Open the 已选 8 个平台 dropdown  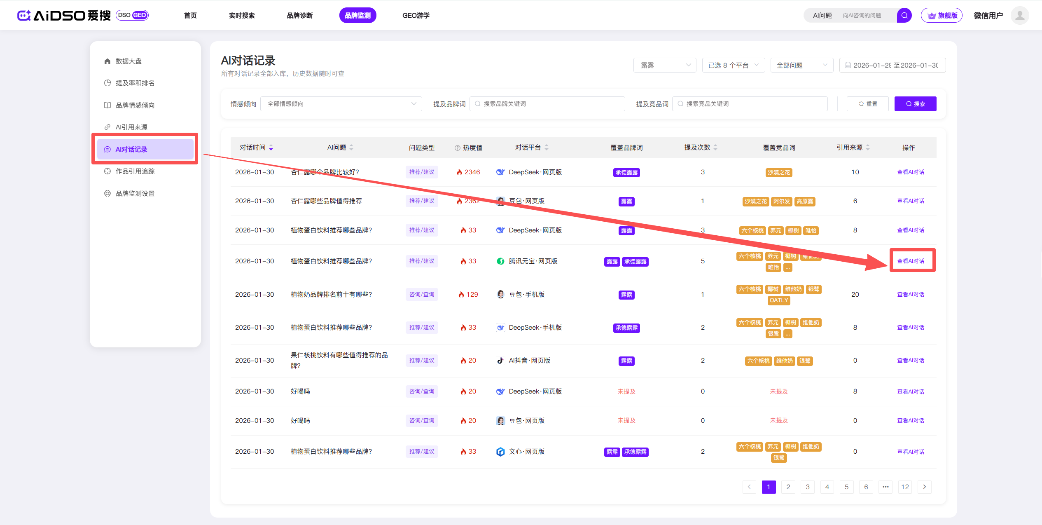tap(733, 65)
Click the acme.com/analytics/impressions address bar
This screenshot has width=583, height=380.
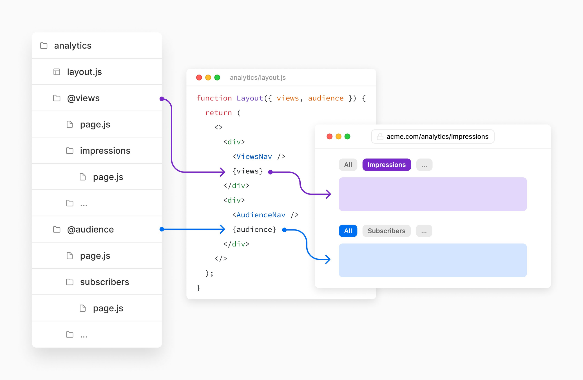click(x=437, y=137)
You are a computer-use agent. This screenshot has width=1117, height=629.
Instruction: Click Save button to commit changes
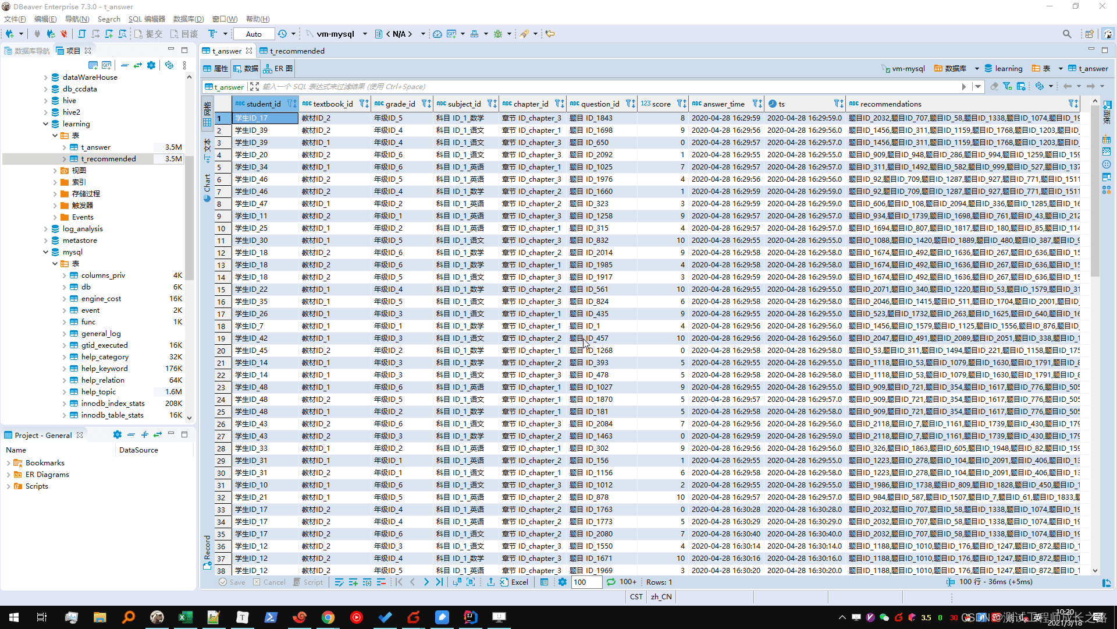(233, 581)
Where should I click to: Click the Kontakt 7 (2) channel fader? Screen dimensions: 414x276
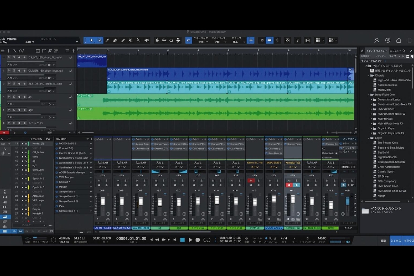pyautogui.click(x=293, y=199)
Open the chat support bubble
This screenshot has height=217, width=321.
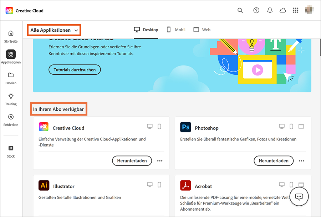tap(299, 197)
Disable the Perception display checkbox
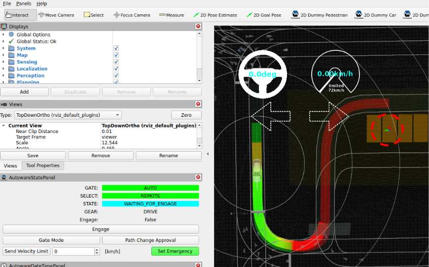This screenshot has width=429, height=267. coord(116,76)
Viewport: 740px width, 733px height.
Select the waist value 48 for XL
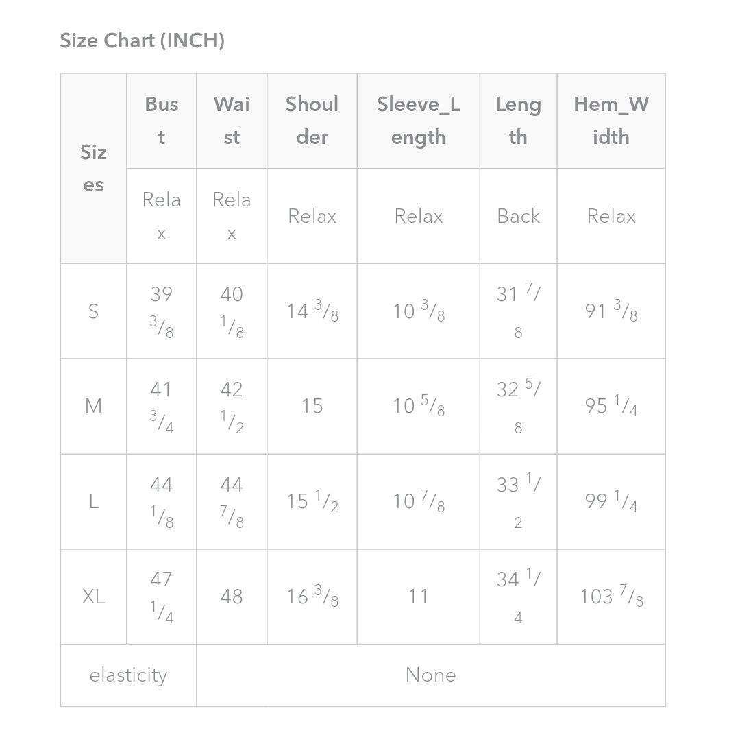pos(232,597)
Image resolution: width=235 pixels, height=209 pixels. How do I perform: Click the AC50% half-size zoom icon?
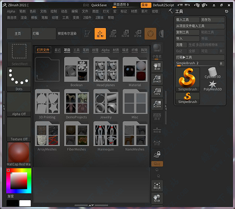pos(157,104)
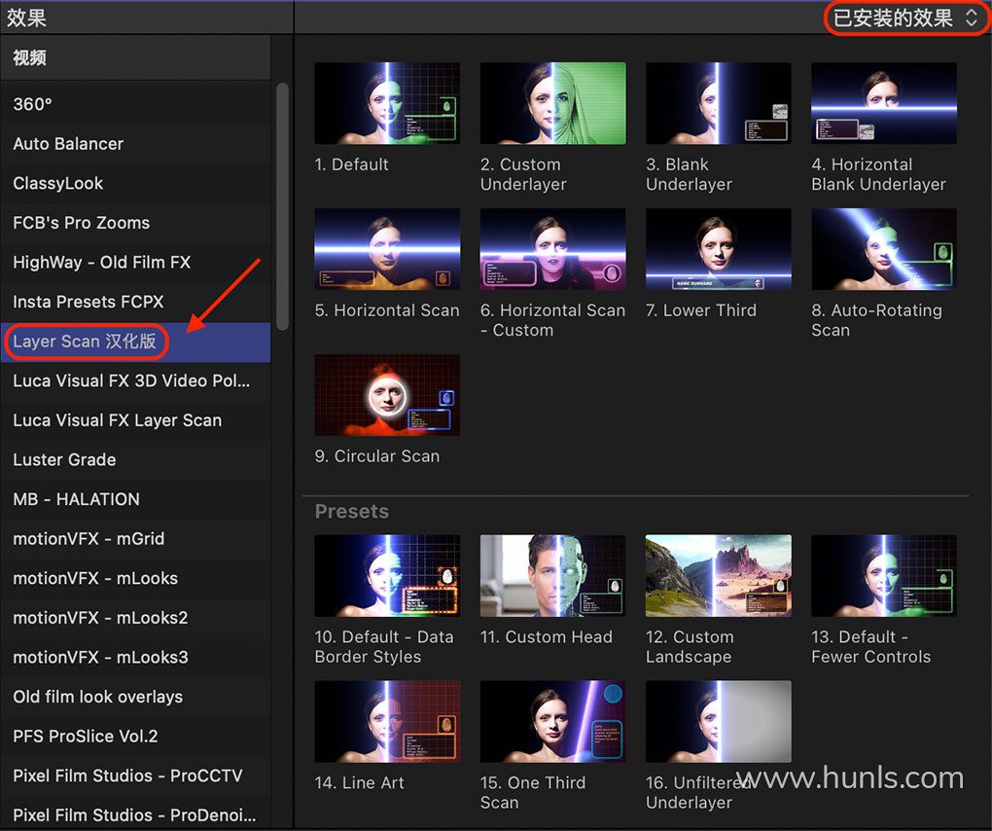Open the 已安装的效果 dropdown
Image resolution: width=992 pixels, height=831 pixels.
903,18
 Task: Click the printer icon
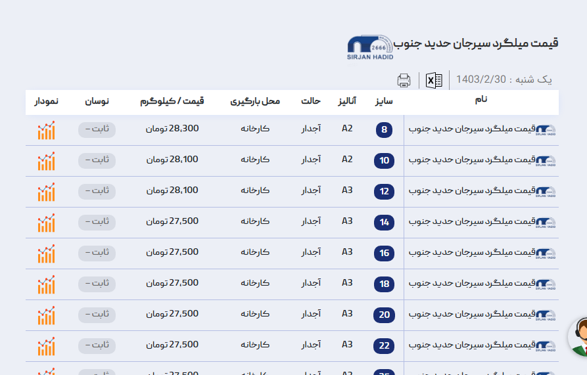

▶ [Work instructions]:
Can you reproduce the part of the material that opens with the line containing "Open the chat support bubble" and closes with the line containing "pos(232,597)", word for word and without the pictures?

▶ [Exercise output]:
Open the chat support bubble
This screenshot has height=217, width=321.
tap(299, 197)
Disable the Perception display checkbox
This screenshot has width=429, height=267. coord(116,76)
Viewport: 740px width, 733px height.
Select the waist value 48 for XL
pos(232,597)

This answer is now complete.